::: Page text

Domain Connect is only used to set a small set of services that manipulate SPF records. Some of them prefer a -all, some prefer a ~all. And we've gone ahead and said "when using Domain Connect and SPFM, you don't get to specify this element". We pick one.

Right now we picked -all. Microsoft recommends this (-all). Google recommends ~all. While I'm not sure of their motivations for this recommendation, I suspect it has to do with being a bit conservative and not wanting to break other stuff.

Our r

knoepfchendruecker commented 5 years ago

Mailjet doesn't really recommend "?all" - their includable SPF record just includes an "?all" statement. However, only positive attributions from an included record are being honored, so it doesn't really matter if spf.mailjet.com does end in "?all", "~all", "-all" or doesn't list any default policy at all: the result is the same. They probably just included an "?all" to calm down requests of "your SPF record is missing a default policy".

A note about Microsoft: they've been recommending "-all" on SPF and SenderID for a very long time, and always argued the way the original SPF spec was intended to be used: to start at "?all", progress to "~all" and finally end at "-all". So probably they're just repeating themselves over and over again without re-evaluating if that argument still does make some sense or is still reasonable.

For example, Microsoft did chose to ignore the equivalent DMARC policy ("p=reject") for exactly the same reason many others are recommending ~all: potential issues when mails are being forwarded.

::::::

- Problems and tasks
(1) Answer these questions from the SPF discussion.
(a) Which default ending does the discussion say Google recommends?
(b) Which domain's includable SPF record ends in "?all"?
(c) Which DMARC policy did Microsoft choose to ignore?
(2) In the SPF discussion, switch "conservative" to "cautious" in the passage starting with "Right now we" and going on through "break other stuff.".
(3) Continue the SPF discussion from its last sentence.

::: Source excerpt

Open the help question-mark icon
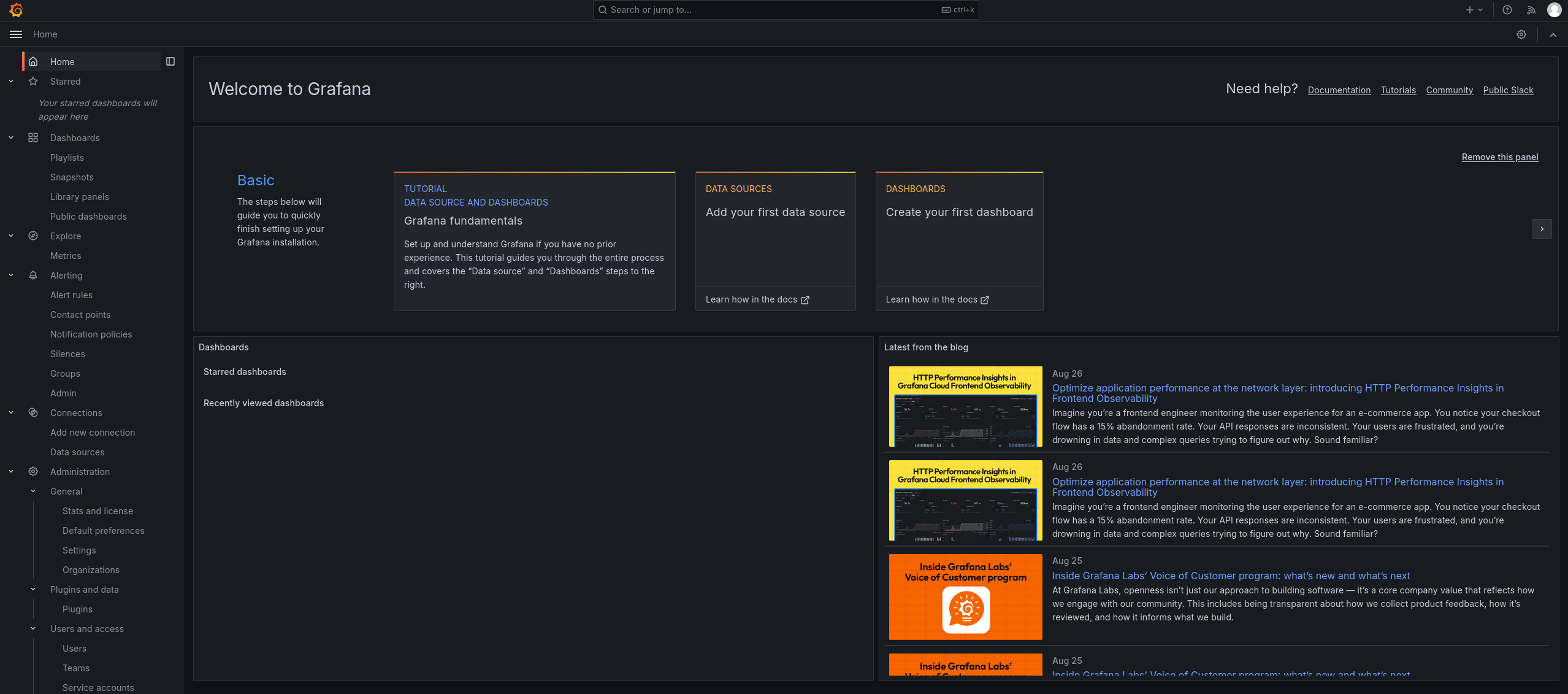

::::::

- Written answers
(1)
(a) ~all
(b) spf.mailjet.com
(c) "p=reject"

(2)
Right now we picked -all. Microsoft recommends this (-all). Google recommends ~all. While I'm not sure of their motivations for this recommendation, I suspect it has to do with being a bit cautious and not wanting to break other stuff.

(3)
Quoting from https://docs.microsoft.com/en-us/office365/securitycompliance/use-dmarc-to-validate-email#how-office-365-handles-inbound-email-that-fails-dmarc:

If the DMARC policy of the sending server is p=reject, EOP marks the message as spam instead of rejecting it. In other words, for inbound email, Office 365 treats p=reject and p=quarantine the same way. Office 365 is configured like this because some legitimate email may fail DMARC. For example, a message might fail DMARC if it is sent to a mailing list that then relays the message to all list participants. If Office 365 rejected these messages, people could lose legitimate email and have no way to retrieve it. Instead, these messages will still fail DMARC but they will be marked as spam and not rejected. If desired, users can still get these messages in their inbox through these methods:

DMARC does evaluate both SPF and DKIM and accepts a message when either of them fails. So with DKIM in place, it's more forgiving than plain-old SPF using the "fail" policy. From that point of view, a more restrictive SPF policy doesn't make much sense.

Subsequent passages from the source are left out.